EXERCISE BRIEF
Render as a Markdown table with the columns "No." and "Line" the rows beginning at the line that contains "You are a GUI" and continuing through the end of the rows, omitting any blank lines.

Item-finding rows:
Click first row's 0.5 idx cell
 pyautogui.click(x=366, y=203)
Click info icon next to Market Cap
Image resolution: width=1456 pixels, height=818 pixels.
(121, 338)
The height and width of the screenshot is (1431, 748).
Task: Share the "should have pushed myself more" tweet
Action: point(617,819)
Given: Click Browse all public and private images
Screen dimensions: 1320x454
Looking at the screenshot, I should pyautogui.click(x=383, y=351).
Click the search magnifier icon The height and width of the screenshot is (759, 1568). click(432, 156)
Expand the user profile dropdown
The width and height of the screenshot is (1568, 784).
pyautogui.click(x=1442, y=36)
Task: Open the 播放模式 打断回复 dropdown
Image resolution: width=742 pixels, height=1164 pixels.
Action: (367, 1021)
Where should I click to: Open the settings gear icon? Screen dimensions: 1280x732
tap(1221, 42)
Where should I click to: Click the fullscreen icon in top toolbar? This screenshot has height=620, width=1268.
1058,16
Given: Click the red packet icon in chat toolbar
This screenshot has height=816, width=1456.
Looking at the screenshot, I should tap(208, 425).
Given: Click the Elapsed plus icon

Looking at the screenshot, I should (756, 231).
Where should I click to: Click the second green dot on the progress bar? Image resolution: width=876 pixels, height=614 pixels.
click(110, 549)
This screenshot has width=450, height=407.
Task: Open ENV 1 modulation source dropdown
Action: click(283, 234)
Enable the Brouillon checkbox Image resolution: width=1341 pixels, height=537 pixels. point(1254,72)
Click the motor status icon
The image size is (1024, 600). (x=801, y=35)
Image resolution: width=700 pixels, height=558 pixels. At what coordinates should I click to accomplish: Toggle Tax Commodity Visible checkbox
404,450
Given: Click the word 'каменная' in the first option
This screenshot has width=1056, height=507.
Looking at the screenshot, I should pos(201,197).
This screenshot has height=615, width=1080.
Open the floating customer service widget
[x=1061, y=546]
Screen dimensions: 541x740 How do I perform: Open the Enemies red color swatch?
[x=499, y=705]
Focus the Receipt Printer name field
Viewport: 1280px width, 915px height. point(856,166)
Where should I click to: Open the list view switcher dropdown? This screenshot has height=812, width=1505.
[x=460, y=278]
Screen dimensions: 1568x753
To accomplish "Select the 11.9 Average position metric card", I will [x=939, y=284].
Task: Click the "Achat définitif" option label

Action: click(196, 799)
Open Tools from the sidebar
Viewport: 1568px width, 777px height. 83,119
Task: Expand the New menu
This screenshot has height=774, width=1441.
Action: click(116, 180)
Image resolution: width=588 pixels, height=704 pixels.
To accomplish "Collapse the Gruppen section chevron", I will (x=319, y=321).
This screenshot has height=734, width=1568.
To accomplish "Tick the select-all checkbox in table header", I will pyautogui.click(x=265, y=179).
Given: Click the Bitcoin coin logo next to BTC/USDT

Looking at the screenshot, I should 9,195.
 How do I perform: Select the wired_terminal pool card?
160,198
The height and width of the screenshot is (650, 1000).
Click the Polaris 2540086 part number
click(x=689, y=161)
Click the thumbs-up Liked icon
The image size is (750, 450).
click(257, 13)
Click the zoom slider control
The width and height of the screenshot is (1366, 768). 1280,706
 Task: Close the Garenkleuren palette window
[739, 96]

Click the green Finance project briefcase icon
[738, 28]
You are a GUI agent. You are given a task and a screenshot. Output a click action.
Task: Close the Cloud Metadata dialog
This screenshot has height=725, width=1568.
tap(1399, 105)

ANSWER TO THIS TASK
| No. | Line |
|---|---|
| 1 | You are a GUI agent. You are given a task and a screenshot. Output a click action. |
| 2 | Task: Close the Cloud Metadata dialog |
| 3 | This screenshot has height=725, width=1568. |
| 4 | tap(1399, 105) |